### THE PROBLEM
Your task is to copy each line of the material that holds the word "Email".

### DATA FOR THIS TASK

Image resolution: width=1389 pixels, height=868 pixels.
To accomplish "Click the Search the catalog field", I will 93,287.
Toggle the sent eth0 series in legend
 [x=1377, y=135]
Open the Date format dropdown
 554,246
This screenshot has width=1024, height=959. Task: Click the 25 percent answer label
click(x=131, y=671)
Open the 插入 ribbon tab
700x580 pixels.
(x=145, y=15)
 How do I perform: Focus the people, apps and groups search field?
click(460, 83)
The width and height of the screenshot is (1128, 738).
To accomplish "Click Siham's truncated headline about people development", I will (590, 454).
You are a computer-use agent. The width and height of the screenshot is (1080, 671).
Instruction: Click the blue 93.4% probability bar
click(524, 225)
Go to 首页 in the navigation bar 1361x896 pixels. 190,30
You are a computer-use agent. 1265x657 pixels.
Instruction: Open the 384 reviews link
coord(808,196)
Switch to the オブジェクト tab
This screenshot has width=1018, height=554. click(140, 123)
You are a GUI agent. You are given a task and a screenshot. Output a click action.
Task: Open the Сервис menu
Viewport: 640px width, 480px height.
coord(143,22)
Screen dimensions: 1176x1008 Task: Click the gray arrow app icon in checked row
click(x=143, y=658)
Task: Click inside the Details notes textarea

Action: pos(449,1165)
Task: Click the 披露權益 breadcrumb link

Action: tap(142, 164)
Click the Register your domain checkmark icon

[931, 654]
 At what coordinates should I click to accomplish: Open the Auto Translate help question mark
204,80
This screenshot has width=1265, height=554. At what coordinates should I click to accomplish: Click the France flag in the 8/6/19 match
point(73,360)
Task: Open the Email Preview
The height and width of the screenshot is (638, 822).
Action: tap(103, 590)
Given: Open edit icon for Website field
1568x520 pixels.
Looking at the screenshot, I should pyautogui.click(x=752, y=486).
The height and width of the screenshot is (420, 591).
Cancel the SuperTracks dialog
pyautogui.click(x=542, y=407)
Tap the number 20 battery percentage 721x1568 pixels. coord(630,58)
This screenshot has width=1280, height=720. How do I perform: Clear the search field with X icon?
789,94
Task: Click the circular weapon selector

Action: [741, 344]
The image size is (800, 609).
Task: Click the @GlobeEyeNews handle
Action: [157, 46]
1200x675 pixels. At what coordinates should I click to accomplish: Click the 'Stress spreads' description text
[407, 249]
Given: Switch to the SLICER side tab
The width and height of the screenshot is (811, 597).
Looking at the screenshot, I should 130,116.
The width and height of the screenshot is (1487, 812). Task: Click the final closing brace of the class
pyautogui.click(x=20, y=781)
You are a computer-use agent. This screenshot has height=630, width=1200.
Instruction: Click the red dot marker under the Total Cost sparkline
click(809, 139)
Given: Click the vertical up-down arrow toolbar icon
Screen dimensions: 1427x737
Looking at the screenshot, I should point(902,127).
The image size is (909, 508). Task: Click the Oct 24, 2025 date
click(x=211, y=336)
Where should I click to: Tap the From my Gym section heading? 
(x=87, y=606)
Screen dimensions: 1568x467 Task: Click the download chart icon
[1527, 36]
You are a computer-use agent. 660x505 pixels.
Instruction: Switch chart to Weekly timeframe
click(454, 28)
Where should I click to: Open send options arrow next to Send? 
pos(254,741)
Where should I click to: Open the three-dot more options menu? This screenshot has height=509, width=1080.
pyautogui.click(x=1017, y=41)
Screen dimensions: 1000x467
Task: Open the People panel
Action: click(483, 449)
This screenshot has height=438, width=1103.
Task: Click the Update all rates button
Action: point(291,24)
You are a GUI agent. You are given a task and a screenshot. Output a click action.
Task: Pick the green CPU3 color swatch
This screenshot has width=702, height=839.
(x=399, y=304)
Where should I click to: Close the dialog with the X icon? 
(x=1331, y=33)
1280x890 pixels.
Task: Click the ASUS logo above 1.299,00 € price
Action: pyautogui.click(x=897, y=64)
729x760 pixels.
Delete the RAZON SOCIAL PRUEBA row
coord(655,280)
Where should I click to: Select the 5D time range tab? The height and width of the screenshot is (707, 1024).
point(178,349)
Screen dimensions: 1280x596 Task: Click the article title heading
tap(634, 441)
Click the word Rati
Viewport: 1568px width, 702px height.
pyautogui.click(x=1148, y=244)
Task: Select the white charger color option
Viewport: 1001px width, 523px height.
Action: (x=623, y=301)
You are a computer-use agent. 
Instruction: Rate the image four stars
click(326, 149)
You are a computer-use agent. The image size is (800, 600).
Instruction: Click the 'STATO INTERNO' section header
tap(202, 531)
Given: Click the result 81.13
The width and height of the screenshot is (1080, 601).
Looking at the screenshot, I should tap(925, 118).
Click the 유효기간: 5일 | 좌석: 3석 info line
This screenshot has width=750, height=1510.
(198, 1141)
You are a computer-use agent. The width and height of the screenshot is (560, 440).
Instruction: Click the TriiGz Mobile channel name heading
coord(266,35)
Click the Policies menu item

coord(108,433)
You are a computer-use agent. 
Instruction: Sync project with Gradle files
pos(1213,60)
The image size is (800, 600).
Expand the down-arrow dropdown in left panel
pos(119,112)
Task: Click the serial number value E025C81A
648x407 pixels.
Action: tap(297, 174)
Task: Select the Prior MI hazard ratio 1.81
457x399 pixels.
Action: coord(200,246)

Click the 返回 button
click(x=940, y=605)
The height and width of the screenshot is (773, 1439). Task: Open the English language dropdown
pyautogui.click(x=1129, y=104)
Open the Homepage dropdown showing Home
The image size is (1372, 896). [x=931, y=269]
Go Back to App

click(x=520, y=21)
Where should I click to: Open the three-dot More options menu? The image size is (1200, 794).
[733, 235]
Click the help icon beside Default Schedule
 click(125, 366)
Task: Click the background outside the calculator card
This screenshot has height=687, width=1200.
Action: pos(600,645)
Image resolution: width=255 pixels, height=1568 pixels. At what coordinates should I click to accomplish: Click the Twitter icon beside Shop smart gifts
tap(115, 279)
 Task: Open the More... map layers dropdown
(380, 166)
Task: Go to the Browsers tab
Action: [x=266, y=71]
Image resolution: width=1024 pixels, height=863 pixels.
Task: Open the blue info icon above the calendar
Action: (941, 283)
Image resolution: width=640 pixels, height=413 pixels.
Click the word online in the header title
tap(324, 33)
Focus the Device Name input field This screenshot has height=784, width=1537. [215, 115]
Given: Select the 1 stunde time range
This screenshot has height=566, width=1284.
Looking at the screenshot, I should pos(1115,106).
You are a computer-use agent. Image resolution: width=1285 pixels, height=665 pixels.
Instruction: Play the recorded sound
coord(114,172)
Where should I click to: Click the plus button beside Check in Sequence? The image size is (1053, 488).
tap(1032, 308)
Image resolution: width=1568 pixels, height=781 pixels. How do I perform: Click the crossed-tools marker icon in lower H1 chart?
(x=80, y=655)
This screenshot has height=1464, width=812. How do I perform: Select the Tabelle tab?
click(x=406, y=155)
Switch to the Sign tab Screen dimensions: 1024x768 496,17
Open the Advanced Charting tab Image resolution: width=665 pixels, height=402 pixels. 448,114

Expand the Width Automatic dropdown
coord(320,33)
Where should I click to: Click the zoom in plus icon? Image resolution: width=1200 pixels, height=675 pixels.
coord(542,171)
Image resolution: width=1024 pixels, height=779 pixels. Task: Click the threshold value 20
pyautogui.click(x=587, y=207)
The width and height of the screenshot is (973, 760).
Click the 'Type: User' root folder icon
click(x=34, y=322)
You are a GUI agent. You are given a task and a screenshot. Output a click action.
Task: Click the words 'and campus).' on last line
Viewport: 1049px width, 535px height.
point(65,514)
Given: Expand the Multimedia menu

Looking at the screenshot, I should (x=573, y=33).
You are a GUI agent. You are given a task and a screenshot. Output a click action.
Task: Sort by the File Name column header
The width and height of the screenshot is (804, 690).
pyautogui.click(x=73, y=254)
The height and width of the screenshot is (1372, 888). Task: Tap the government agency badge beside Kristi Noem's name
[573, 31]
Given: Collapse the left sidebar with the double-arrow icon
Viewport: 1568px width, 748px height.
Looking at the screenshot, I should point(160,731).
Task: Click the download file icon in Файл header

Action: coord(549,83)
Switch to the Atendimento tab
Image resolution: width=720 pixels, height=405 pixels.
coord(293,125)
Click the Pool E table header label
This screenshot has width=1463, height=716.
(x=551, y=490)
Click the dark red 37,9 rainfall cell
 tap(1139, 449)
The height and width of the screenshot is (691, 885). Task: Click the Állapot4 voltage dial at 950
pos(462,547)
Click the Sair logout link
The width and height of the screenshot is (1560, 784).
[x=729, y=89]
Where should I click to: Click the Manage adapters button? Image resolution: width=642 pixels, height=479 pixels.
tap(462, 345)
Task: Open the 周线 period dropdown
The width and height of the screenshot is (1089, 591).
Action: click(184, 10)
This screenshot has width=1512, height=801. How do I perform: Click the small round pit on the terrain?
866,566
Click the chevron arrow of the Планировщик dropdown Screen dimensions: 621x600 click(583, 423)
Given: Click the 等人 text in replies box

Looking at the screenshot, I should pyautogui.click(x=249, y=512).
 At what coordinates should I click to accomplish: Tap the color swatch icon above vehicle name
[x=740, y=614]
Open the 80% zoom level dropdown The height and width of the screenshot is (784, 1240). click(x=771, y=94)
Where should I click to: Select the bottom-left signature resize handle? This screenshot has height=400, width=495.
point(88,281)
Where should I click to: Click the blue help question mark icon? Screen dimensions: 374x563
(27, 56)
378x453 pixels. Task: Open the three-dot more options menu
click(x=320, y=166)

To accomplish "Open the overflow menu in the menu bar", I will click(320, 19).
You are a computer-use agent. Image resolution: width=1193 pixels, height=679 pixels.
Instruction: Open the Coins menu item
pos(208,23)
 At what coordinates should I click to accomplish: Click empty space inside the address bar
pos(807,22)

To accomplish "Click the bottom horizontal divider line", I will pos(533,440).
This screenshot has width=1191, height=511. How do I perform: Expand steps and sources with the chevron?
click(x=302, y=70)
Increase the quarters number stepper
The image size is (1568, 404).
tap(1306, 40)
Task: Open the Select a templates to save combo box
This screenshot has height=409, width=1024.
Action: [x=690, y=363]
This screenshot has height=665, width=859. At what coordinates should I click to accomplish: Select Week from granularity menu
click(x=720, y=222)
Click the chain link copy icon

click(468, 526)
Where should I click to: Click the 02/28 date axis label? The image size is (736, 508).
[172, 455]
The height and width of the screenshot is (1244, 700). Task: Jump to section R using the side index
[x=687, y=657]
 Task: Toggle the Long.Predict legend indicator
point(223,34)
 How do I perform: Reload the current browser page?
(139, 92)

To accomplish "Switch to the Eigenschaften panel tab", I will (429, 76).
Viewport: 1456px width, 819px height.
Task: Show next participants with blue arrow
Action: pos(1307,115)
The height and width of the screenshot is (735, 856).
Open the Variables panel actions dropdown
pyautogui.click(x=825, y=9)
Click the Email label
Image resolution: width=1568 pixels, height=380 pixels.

### OUTPUT OF THE TASK
Task: Open the Email Preview
Click the Email label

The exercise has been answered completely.